O grande mestre Hakuin disse que todo o gelo, na realidade, é água – o que me faz lembrar que, por nós nos cristalizarmos nas nossas identidades e na nossa separação, ficamos como gelo e somos como icebergs flutuando na água. Mas a prática cumpre a função de derreter o gelo e fazê-lo voltar à sua verdadeira natureza.
Nossa verdadeira natureza não é gelo, é água. Estamos cristalizados, agarrados, congelados nas nossas identidades, na nossa separação. E, assim, não percebemos com clareza a nossa verdadeira natureza de água. Se percebermos isso estaremos acordando para a realidade.

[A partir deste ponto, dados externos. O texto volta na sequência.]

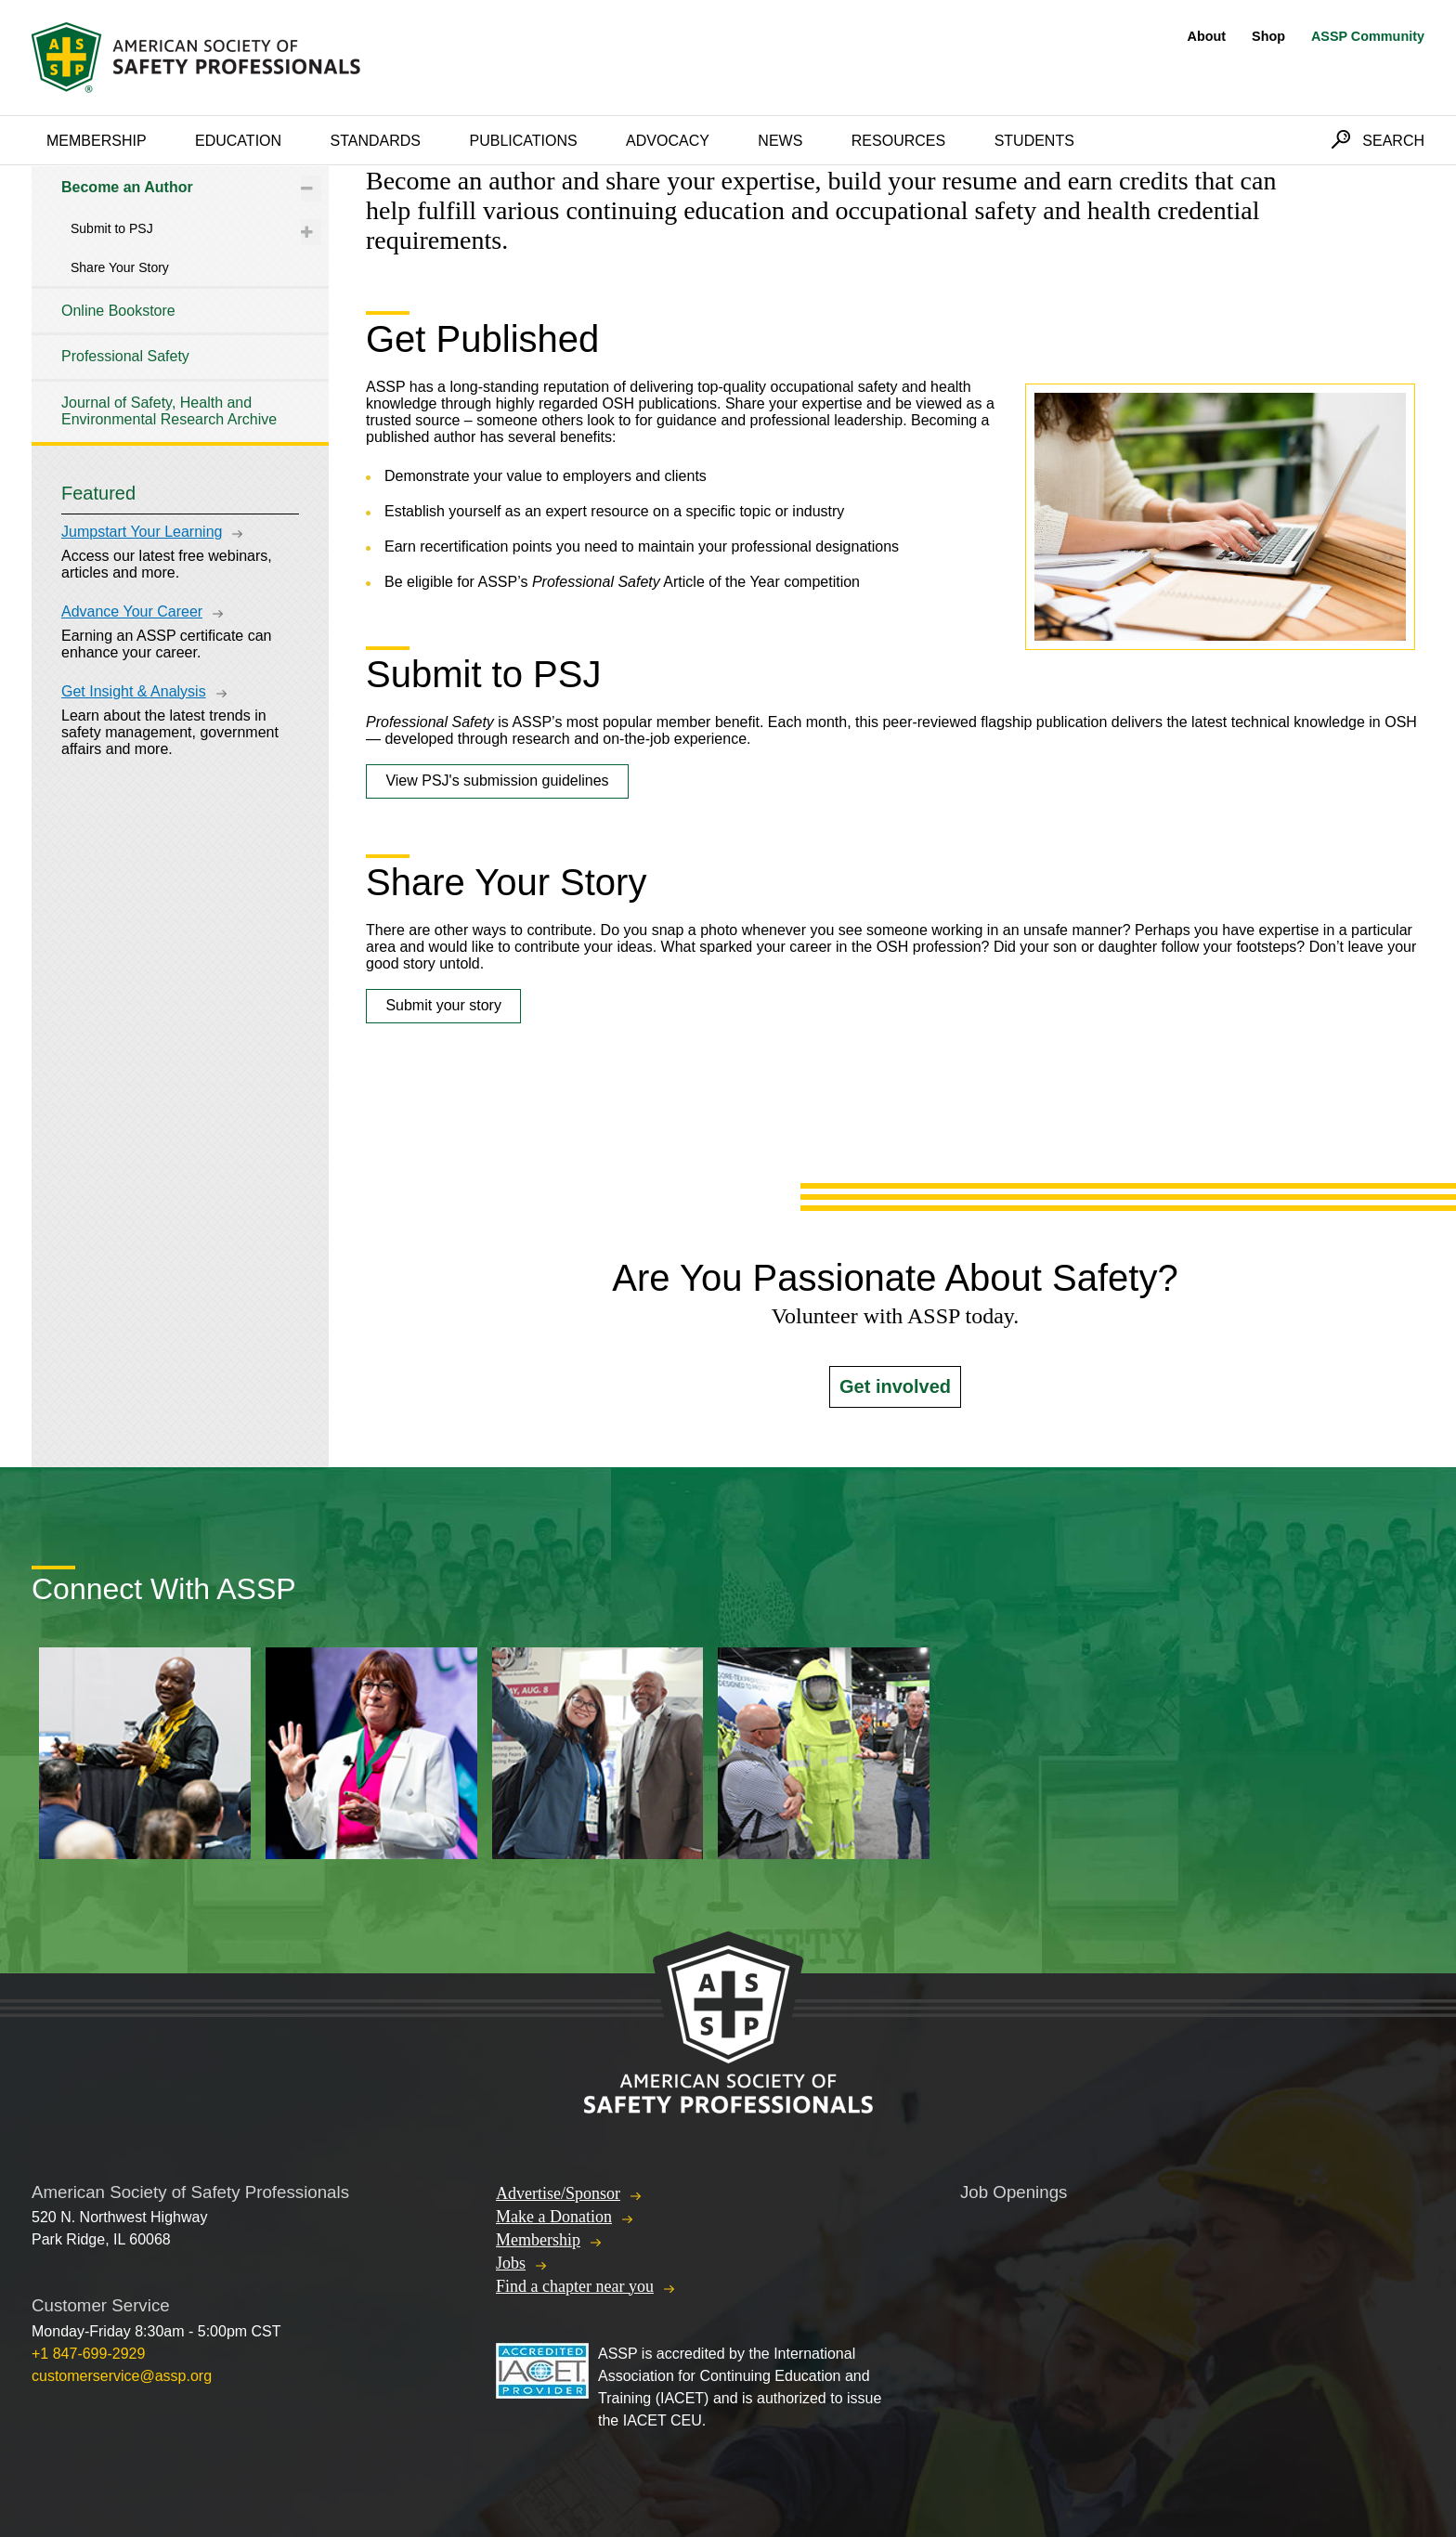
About (1207, 36)
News (780, 141)
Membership (96, 141)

Hakuin prossegue dizendo que a natureza búdica é a natureza de todos nós. Na sua analogia, a água é a natureza búdica, nossa capacidade de sermos um com o todo, em vez de congelados, separados, cristalizados. A nossa capacidade de compreender o todo é que pode nos fazer ser Bodhisattvas. Um Bodhisattva é um ser tomado pela compaixão, pela mente do despertar, pela mente compassiva que percebe que os outros e eu somos uma única natureza, uma única unidade, um único ser. O Bodhisattva é o oposto completo do psicopata. O psicopata, cristalizado em si mesmo, não vê os outros e pouco lhe importa o sofrimento dos outros; só pensa em si, nos seus projetos pessoais, na sua identidade. Os outros são quase como se não existissem: ele pode descartá-los.

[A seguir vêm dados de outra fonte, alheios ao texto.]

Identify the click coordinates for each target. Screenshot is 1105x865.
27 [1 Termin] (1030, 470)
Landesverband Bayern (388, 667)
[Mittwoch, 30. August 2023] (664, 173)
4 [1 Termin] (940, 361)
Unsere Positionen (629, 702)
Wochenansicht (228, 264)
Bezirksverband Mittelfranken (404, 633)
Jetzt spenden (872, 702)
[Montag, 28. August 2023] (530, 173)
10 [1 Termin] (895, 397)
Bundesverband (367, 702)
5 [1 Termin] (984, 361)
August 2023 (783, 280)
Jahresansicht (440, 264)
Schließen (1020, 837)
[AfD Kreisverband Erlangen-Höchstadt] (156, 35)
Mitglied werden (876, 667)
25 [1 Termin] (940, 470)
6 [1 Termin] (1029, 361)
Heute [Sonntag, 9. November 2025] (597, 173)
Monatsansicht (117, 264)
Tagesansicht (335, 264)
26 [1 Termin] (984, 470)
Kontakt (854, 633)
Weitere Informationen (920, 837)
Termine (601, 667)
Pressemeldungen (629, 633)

Em toda essa analogia, tornar-se Bodhisattva é derreter-se: derreter seu gelo, sua cristalização e integrar-se à natureza búdica, à nossa verdadeira natureza, aquela que procuramos enxergar à medida que descartamos a nós mesmos, que esquecemos de nós mesmos – prática essencial quando estamos fazendo zazen, e que deve se espalhar por todas as nossas atividades.
Teishô Matinal proferido por Meihô Genshô Sensei, maio de 2021.